THE PROBLEM -
Print exactly the lines from the one containing "Open the blue snippet title link" through the last line of the entries below; the pictures stay out of the copy.
*** Opening of INFORMATION SUPPLIED ***
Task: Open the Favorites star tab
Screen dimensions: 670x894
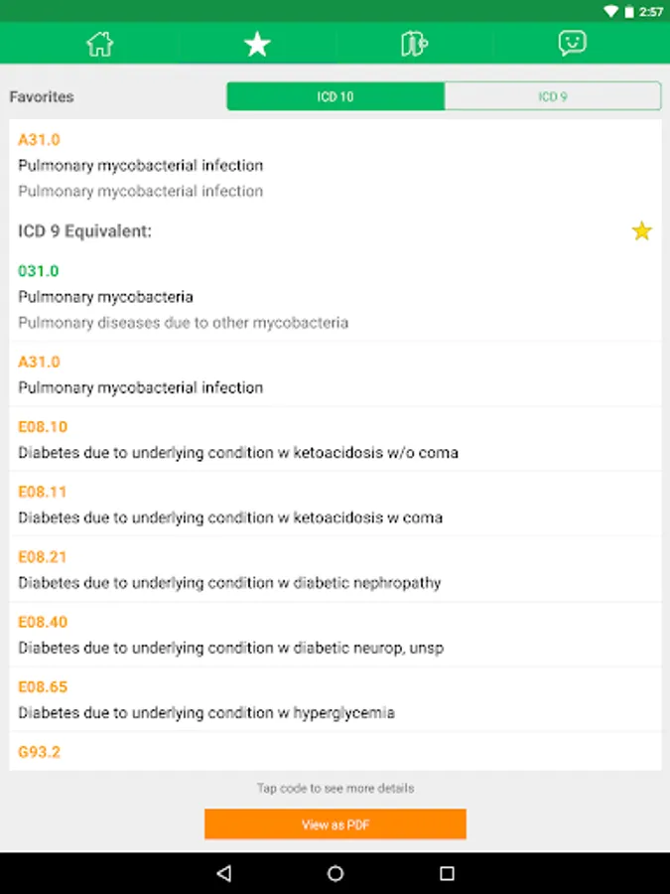Action: pos(257,44)
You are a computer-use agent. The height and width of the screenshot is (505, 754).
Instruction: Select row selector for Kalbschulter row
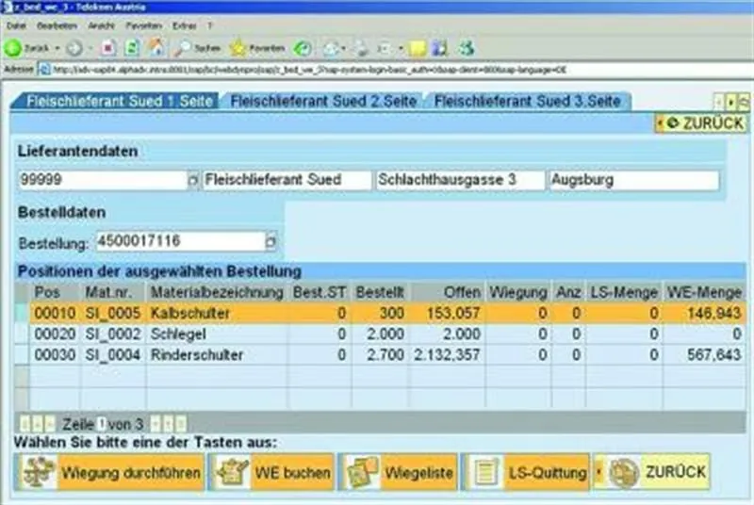(24, 314)
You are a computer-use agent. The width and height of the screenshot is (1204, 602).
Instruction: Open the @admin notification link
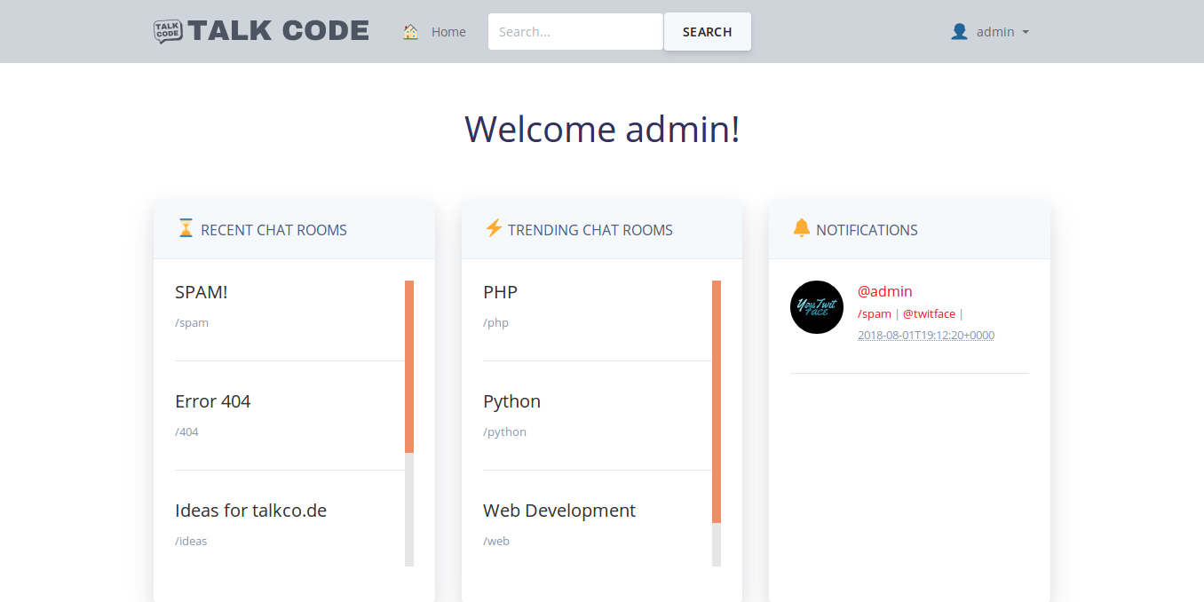coord(883,291)
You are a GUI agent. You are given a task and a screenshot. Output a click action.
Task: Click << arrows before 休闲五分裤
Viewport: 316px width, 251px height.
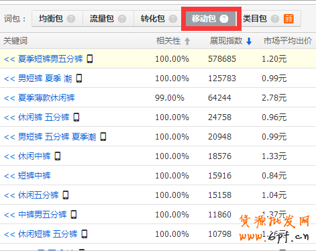[9, 195]
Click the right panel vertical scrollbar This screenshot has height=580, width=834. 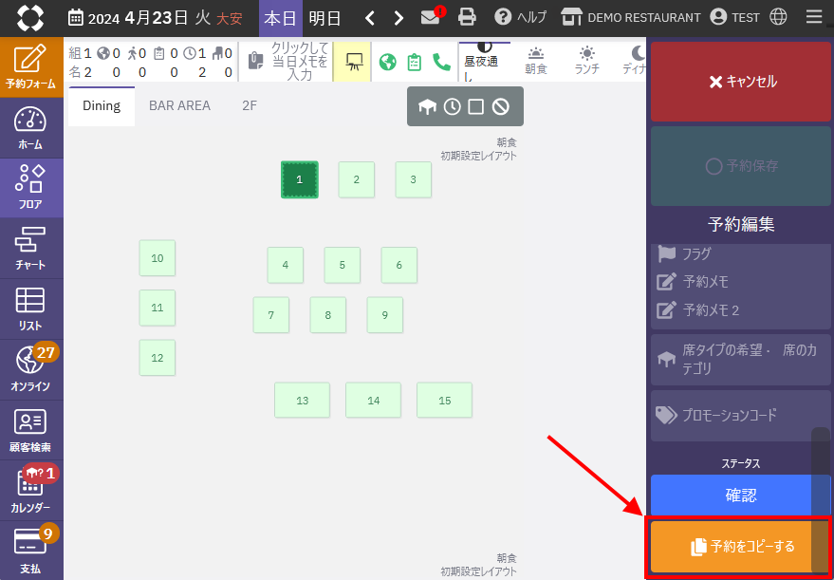point(820,475)
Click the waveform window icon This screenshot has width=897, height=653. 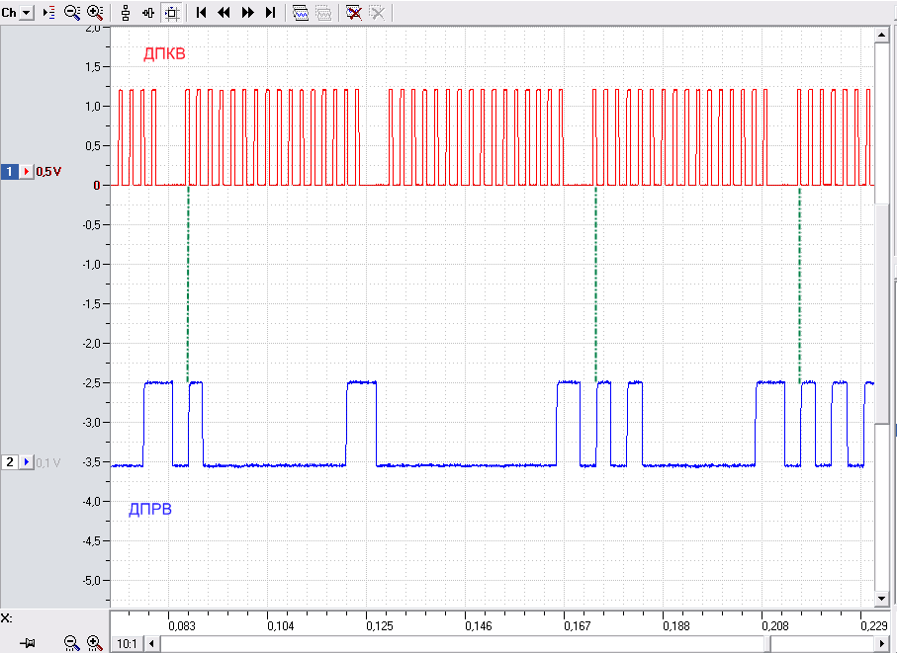point(301,13)
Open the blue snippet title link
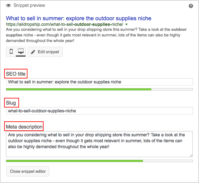The height and width of the screenshot is (183, 199). (78, 18)
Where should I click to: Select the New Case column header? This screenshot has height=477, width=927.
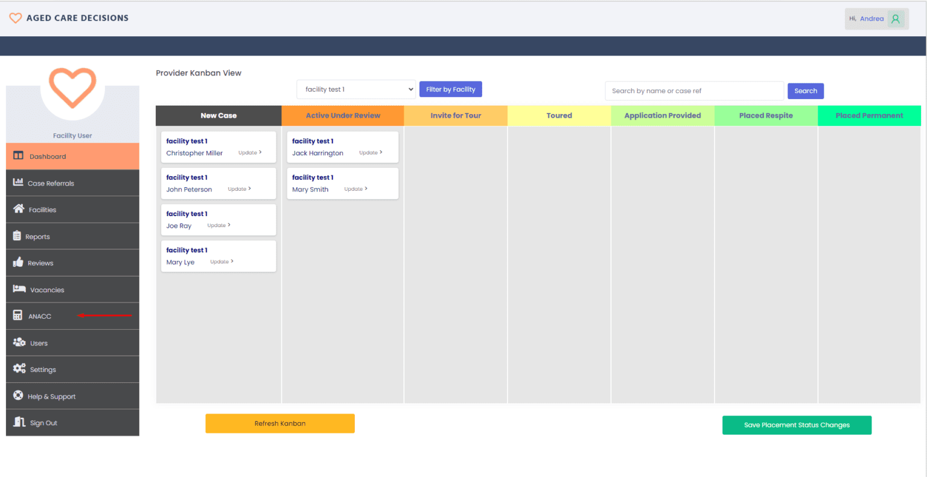coord(218,115)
*** Close of INFORMATION SUPPLIED ***
WORKED SOLUTION -
Open the blue snippet title link
The height and width of the screenshot is (183, 199). (78, 18)
Where should I click to: Select the New Case column header? This screenshot has height=477, width=927.
coord(218,115)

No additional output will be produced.